“I could never do that.” The limitations of this statement alone speak volumes. How many times have you said this to yourself? I admit it. I was guilty. “I could never be a runner.” These are words that have been said to me more times than I can count. What many people don’t know is that these words used to slip right off my own tongue.
Whenever my high school softball coach made us run a mile before practice they bounced around in my head, my decision solidified. I was not a runner. It hurt too much. It seemed impossible. I never understood how anyone could enjoy such discomfort!
So what changed? Fast forward about 16 years from my high school softball days and there I was. A lucky mom of two little boys, 5 and 8 years old. Both were involved in wrestling, spending countless hours at practices with the club, working out in the garage, doing far more push ups, sit ups, and conditioning exercises than most adults I knew. Their dedication at such a young age always made my heart burst with pride. We had our share of wins and losses and lessons learned on the mat. Talk about blood, sweat, and tears! At such a young age, learning to handle your raw emotions, no matter what the result of a match, is especially difficult. I spent many a Saturday afternoon watching my child sob uncontrollably, crouching in the corner of a school hallway, defeated and spent. I learned to give them their space, and tend to their needs later once they had been coached by Daddy on how to recover from this defeat. Get back up, dust yourself, off, and work harder next time.
My boys continued to inspire me. Hunter, just 8 years old at the time, qualified for MAWA’s, the Mid Atlantic Wrestling Association national tournament which is a coveted goal for many elementary wrestlers. To help him stay in shape during the weeks leading up to the competition, we thought he should add some running into his workouts. Enter me. Thirty-three years old, ex-soccer and softball player, previously athletic person who just had not made exercise a priority in my adult life. My husband’s knees are not the greatest, so by default it was up to me.
I still remember the afternoon Hunter and I laced up our Nikes and headed out the door for “just a mile”. Everything was going great…for the first quarter mile. And then my lungs started to hurt. I couldn’t breathe. I was uncomfortable. The struggle was real. My child ran effortlessly ahead of me and I had to stop to catch my breath. I started up again, but soon realized a mile wasn’t going to happen. Not for me. Not that day. I continued alternating between walking and trying to run until we completed our mile.
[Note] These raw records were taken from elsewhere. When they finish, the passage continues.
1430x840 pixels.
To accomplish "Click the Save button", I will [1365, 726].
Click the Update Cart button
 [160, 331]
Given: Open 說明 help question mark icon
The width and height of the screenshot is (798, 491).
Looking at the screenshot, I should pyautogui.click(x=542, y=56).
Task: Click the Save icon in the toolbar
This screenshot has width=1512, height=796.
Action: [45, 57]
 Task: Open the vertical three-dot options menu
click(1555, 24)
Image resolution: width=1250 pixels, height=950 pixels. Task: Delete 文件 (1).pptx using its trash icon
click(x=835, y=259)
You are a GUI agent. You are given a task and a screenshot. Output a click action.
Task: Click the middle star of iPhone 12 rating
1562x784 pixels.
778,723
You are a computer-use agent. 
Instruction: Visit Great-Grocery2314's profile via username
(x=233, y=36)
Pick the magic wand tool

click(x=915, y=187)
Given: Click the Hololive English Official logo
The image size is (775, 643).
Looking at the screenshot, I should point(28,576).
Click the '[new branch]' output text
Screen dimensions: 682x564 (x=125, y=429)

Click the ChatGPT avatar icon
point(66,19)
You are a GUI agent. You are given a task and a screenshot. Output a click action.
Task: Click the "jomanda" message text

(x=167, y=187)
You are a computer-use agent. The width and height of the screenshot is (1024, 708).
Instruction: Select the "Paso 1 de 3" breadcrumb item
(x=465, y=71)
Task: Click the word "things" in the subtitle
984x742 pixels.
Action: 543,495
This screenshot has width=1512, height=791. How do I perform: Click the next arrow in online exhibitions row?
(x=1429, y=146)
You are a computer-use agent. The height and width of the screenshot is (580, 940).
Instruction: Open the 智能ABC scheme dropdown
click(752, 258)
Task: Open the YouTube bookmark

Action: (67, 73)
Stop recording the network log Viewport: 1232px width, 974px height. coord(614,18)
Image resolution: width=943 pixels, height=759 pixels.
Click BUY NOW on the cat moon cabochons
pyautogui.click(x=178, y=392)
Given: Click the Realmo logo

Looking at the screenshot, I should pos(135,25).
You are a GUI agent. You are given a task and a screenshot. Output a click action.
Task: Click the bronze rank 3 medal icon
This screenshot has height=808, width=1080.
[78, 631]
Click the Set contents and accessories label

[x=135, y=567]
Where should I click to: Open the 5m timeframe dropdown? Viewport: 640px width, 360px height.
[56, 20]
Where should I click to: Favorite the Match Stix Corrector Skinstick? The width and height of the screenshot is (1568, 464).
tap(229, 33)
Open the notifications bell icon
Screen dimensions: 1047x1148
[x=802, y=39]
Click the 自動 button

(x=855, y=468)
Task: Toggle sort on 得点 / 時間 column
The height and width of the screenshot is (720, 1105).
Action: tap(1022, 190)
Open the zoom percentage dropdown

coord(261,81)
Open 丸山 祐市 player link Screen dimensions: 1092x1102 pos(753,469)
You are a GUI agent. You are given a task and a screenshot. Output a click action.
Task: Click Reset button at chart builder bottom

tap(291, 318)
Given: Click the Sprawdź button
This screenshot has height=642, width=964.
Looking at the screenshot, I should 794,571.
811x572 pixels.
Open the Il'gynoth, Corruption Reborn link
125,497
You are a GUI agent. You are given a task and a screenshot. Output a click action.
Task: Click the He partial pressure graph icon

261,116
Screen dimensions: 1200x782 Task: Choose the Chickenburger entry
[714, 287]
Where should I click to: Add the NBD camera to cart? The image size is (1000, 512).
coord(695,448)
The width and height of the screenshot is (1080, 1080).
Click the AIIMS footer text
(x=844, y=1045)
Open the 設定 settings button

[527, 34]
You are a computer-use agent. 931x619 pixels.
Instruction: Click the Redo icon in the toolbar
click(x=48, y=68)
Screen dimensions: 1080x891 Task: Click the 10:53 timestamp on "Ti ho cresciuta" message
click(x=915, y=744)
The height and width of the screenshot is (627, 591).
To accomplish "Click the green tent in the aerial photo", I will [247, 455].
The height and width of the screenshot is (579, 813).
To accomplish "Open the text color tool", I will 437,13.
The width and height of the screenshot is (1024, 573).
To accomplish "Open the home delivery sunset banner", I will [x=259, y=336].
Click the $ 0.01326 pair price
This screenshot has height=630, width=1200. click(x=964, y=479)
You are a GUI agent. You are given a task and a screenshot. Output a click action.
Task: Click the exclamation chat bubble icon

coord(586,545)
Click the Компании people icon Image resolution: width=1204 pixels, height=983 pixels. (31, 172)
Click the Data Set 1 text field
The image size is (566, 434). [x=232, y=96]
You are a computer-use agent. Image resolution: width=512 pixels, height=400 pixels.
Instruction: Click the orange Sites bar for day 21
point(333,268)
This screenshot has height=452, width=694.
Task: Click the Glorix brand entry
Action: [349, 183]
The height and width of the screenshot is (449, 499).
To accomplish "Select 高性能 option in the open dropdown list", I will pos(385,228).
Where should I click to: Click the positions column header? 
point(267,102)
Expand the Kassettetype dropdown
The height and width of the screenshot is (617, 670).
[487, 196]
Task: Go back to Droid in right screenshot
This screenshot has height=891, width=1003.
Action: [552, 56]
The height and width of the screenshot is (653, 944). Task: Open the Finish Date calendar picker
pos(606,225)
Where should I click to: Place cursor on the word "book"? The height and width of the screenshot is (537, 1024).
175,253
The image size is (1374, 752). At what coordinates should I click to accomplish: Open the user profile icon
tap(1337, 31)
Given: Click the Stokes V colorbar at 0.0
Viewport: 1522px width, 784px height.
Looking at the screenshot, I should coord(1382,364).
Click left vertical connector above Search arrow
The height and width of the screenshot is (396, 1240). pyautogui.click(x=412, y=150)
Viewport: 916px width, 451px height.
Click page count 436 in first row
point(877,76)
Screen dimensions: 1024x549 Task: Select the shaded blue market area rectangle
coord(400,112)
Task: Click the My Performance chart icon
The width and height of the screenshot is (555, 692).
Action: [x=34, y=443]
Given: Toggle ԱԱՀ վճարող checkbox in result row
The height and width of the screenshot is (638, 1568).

Frustrated and angry with myself for not being able to run a mile without stopping, I realized that this was my chance. My opportunity to practice what we preach. Get back up, dust myself off, and work harder next time. The stubborn side of me had reared its ugly head and I was not a quitter.
The very next day Hunter and I laced up our Nikes, and set out down the road. I had decided to start with small reachable goals. Run the quarter mile I had been able to do yesterday, then go two driveways farther. Each day we set out, we ran another driveway, telephone pole, or mailbox farther. Eventually I reached a mile and we didn’t stop there. A runner had been born. Although I didn’t consider myself one yet (it’s funny how we do that), a fire had been lit inside me. Before I knew it, Hunter and I were running a 1.5 mile loop without stopping, crashing onto the front lawn as soon as we arrived back home. Together we would look up at the sky, trying to catch our breath, with satisfied smiles on our faces.
Not unlike wrestling, running comes with its share of triumph and defeat. The difference is, I am not standing on a mat in front of hundreds of people when a run does not go my way. Hunter went to MAWA’s that year and lost all of his matches. However, 5 years later he stood on that podium in Maryland with a hard earned plaque in his hand. Wrestling is the toughest sport there is, hands down. I am inspired everyday to work harder in my running because of my boys. I have miles to go for them. I will never reach the same level of grit and determination as they have in their sport, but with each mile I get a little closer.